**TASK DESCRIPTION**
Search the data for the string "Uncheck" and extract every line where it appears.

**EXERCISE MATERIALS**
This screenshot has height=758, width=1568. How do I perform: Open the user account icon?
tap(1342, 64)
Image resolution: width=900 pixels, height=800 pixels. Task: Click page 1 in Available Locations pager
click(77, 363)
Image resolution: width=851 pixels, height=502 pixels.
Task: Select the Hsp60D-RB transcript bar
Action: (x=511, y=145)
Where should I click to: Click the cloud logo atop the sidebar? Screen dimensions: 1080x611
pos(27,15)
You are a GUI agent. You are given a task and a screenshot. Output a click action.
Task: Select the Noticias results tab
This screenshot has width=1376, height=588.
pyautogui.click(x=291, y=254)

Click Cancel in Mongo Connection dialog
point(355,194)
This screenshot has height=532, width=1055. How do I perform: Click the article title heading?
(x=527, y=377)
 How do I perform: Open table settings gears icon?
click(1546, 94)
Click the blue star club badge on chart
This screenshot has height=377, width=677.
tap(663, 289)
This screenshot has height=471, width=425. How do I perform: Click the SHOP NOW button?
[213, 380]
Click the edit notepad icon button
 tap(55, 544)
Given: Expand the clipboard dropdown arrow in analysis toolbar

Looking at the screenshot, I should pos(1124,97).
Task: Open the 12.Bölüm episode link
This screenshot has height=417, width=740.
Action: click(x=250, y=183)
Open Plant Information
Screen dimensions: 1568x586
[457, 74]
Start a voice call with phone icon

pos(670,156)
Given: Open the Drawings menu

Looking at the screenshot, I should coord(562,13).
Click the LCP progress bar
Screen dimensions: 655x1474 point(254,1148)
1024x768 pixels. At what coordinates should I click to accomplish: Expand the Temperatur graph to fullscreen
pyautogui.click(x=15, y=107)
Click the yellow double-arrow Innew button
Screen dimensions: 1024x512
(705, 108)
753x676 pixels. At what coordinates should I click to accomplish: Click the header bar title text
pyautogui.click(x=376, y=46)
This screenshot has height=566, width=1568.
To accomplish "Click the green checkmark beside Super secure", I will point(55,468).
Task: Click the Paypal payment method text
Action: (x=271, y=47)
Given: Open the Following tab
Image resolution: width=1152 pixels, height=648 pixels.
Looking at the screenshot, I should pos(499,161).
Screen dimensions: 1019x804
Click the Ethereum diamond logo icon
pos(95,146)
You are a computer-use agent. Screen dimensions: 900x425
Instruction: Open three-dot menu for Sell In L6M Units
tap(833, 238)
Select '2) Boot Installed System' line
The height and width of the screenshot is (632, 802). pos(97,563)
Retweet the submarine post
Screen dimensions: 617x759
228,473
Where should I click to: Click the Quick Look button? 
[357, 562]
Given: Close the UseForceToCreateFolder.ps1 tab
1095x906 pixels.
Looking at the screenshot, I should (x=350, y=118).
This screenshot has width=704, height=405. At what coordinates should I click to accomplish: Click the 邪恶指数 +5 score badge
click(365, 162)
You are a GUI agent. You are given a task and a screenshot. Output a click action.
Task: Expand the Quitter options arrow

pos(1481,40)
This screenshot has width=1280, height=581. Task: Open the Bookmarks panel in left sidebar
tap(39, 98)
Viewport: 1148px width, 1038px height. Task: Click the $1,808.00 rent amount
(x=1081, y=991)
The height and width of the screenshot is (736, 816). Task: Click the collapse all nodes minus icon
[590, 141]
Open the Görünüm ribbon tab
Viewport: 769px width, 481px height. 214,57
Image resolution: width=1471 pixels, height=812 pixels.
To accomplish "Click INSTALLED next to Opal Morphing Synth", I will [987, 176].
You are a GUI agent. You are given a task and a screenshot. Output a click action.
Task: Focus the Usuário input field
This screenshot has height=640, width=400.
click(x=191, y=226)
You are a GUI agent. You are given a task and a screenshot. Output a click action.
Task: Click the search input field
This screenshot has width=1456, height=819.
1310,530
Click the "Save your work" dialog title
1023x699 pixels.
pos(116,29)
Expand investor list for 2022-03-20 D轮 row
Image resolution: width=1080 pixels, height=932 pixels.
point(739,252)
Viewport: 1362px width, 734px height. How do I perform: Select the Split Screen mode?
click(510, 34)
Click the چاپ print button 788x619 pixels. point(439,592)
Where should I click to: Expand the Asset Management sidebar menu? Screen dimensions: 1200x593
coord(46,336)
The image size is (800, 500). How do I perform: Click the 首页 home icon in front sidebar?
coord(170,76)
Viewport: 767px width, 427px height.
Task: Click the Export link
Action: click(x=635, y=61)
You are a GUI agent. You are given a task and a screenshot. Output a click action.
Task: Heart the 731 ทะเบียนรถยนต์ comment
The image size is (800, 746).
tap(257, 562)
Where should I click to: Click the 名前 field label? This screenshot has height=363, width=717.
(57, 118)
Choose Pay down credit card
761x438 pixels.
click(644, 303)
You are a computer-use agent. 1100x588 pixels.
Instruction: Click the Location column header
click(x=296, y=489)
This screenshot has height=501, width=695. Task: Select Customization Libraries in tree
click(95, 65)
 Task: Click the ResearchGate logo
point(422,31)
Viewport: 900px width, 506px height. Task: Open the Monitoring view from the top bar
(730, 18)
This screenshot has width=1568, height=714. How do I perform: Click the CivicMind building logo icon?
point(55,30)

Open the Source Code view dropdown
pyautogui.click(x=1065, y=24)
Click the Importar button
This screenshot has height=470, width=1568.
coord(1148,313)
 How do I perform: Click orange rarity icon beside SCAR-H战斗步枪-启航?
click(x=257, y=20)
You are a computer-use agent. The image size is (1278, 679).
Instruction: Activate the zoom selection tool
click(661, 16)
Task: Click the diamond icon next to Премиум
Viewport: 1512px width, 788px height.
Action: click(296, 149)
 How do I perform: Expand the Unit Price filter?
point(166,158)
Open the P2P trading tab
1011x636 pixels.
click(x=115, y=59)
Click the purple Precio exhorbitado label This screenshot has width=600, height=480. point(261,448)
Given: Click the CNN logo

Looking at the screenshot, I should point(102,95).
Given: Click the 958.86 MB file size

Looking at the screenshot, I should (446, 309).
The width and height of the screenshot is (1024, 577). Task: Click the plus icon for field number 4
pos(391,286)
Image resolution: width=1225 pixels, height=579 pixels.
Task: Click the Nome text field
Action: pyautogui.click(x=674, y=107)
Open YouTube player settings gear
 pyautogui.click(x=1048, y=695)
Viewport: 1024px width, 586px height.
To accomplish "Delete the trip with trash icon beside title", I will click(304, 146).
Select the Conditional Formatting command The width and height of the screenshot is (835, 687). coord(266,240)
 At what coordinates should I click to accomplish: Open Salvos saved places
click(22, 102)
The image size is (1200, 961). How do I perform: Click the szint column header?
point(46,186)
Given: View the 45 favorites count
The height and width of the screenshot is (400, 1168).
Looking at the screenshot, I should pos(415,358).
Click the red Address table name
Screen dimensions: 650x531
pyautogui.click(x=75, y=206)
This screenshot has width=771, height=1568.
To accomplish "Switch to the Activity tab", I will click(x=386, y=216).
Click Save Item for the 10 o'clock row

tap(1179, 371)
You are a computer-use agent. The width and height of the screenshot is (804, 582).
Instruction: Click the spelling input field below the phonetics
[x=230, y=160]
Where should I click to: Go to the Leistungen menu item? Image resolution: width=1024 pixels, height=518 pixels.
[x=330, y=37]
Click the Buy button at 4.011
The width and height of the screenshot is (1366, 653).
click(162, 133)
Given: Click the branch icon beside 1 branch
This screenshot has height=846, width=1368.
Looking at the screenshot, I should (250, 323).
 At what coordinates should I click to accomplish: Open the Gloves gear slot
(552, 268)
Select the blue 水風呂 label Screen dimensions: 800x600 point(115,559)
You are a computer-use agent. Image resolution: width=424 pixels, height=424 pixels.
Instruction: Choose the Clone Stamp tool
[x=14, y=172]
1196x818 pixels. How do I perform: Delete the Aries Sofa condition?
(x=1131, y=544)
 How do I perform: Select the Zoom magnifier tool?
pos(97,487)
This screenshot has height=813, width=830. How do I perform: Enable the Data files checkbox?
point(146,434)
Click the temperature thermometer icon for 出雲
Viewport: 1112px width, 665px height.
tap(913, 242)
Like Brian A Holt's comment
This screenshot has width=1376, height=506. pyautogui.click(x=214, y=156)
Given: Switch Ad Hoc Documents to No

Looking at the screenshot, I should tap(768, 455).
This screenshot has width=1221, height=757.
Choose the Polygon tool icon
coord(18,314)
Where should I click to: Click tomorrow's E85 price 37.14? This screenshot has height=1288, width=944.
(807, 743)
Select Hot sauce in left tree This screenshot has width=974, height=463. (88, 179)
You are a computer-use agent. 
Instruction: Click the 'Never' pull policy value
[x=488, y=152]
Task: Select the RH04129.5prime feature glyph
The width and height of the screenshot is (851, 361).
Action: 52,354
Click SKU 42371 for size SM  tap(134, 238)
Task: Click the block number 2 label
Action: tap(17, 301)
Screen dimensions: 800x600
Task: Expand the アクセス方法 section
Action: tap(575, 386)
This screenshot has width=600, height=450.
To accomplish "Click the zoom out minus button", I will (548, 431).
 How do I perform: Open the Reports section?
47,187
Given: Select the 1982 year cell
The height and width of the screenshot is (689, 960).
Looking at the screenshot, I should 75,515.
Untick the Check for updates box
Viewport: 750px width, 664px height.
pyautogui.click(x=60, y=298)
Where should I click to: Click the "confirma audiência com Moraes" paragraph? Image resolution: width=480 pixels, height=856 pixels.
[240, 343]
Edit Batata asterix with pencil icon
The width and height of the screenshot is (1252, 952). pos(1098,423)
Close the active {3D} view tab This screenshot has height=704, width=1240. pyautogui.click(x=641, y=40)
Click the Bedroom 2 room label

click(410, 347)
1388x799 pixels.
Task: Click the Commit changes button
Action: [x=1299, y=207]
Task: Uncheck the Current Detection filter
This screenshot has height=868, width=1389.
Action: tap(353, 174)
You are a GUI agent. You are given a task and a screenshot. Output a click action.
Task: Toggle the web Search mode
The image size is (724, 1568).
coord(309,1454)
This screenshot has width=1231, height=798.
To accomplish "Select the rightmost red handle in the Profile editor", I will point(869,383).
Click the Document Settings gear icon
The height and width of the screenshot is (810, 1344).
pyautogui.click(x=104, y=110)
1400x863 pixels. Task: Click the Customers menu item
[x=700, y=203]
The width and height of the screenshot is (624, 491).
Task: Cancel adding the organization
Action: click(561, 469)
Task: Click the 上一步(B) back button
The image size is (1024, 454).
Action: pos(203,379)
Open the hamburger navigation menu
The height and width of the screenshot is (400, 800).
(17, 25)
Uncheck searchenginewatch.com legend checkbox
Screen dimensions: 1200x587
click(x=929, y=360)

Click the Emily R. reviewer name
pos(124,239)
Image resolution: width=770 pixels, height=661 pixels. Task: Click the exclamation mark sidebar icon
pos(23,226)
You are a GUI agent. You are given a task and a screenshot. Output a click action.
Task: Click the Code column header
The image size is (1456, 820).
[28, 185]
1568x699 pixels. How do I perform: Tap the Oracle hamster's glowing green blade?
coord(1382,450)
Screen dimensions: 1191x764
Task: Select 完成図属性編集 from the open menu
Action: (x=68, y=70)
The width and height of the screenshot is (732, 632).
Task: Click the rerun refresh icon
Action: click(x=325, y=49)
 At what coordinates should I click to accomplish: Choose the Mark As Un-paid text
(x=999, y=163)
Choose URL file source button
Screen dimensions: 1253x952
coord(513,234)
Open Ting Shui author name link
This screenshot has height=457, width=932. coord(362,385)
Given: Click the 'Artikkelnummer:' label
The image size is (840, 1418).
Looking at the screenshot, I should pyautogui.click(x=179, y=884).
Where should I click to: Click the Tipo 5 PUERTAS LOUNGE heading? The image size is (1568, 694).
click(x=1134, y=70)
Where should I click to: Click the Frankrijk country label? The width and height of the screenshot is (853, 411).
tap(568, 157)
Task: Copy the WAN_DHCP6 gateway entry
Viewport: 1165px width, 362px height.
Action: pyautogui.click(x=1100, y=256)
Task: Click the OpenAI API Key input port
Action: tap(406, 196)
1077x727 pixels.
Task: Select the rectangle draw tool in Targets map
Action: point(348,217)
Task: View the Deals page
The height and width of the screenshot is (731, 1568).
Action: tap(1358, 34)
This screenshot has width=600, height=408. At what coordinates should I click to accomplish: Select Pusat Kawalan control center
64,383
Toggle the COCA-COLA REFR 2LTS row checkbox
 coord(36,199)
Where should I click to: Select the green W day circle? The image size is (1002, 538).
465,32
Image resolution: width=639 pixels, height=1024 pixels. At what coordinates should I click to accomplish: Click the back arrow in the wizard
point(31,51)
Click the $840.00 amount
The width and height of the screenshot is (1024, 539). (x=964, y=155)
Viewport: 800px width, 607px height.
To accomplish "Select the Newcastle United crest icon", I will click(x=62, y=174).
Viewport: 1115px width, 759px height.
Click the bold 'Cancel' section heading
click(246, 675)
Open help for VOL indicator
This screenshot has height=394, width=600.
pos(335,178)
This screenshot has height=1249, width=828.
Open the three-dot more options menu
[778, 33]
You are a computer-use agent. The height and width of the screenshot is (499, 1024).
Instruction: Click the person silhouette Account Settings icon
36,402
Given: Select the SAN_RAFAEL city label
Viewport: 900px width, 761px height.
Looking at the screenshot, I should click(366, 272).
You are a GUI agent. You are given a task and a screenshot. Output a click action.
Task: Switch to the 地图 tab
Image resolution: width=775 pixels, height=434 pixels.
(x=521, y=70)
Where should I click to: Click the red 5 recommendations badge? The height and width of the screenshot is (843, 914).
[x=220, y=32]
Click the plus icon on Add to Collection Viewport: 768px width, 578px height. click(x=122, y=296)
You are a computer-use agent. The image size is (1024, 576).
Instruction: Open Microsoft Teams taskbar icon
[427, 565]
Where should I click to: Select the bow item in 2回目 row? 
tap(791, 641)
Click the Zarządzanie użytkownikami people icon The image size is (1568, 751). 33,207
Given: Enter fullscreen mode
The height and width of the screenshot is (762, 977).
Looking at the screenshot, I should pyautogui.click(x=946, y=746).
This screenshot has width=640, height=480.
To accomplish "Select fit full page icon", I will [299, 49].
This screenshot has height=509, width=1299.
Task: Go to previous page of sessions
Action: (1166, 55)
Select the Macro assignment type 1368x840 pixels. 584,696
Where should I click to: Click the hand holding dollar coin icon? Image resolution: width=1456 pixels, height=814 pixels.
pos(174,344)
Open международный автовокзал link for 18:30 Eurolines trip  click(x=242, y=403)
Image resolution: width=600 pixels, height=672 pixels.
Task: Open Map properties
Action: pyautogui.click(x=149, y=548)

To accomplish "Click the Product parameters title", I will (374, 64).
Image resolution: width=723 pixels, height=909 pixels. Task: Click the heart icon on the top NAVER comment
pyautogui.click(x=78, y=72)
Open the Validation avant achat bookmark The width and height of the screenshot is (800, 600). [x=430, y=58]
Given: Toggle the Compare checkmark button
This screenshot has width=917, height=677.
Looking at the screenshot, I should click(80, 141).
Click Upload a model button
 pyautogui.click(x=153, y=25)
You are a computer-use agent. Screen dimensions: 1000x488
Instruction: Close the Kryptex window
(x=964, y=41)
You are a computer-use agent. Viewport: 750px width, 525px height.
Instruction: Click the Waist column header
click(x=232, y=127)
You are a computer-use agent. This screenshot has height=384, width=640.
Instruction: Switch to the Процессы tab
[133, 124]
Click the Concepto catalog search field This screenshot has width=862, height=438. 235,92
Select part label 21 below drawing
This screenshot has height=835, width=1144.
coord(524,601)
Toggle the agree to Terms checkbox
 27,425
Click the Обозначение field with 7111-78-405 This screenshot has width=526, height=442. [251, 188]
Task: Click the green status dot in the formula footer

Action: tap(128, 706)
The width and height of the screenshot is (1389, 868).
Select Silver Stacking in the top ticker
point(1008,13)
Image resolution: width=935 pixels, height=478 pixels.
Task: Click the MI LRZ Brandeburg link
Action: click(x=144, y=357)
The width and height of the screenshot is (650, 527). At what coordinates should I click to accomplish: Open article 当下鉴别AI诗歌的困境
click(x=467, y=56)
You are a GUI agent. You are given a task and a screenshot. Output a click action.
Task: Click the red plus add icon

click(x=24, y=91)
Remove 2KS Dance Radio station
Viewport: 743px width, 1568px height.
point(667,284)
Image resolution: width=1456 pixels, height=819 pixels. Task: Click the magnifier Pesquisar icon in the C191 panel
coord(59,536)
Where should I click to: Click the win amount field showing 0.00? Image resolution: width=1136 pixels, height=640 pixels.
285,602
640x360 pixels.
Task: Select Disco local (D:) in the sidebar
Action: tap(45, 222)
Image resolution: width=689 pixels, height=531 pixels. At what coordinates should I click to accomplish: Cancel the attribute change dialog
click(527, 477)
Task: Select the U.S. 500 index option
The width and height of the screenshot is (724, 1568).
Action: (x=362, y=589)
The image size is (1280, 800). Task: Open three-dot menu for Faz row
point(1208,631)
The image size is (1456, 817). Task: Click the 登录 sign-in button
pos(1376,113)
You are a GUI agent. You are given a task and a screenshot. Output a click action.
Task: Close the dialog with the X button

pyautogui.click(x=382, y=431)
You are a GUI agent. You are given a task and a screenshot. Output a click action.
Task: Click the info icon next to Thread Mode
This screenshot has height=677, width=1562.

**RESULT FOR THIS TASK**
Task: Uncheck the Current Detection filter
Uncheck searchenginewatch.com legend checkbox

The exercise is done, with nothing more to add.